Open Comms is built around collaboration and participation! Anyone can participate in Open Comms to create more content for your local community, get your ideas shared globally and influence our overall communications strategy.
How to get Involved:
Read the information about Mozilla and encryption below and share your idea(s) using this submission form. A few guidelines:
- You can submit as many ideas as you like - unleash your creativity on us!
- All we ask is that:
- your ideas relate to encryption and map back to the goals and key messages
- you consider the audience you will be targeting and any specific needs it has
MOZILLA ON ENCRYPTION
Mozilla believes encryption is key to a healthy, secure internet.
Background:
One of Mozilla’s founding principles is the idea that security and privacy are fundamental and must not be treated as optional. This is why Mozilla has always taken encryption seriously: it’s part of our commitment to protecting the Internet as a public resource that is open and accessible to all.
Your ideas can:
- Catalyze a global conversation about the importance of online privacy
- Make encryption relatable through popular culture references
- Simplify encryption so it can be understood and embraced by a mainstream audience
Submit your ideas before June 3rd using this submission form!
Timeline
- June 3rd: Submission deadline for encryption ideas
- June 4th through the 7th: Give feedback on ideas using this form [form will be linked when final]

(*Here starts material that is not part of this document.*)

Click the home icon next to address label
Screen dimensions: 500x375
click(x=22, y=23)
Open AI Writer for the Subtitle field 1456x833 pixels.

- June 8th: Feedback deadline
- June 10th: Mozilla will use feedback forms to analyze and select 1-3 ideas to support from official channels^
^ Even if your idea is not selected to go up on an official channel, it might be a great fit for a certain community channel! This is why we are asking for your email - we would love to empower as many ideas as possible to come to life in different forms.
Key Messaging:
- Strong security on the Web helps protect your privacy and free speech as well as your every-day transactions.
- Encryption is an essential part of the infrastructure that protects online security and privacy, and we must ensure it stays that way.
- It’s part of Mozilla’s mission to safeguard the Web , and that includes advocating for strong encryption.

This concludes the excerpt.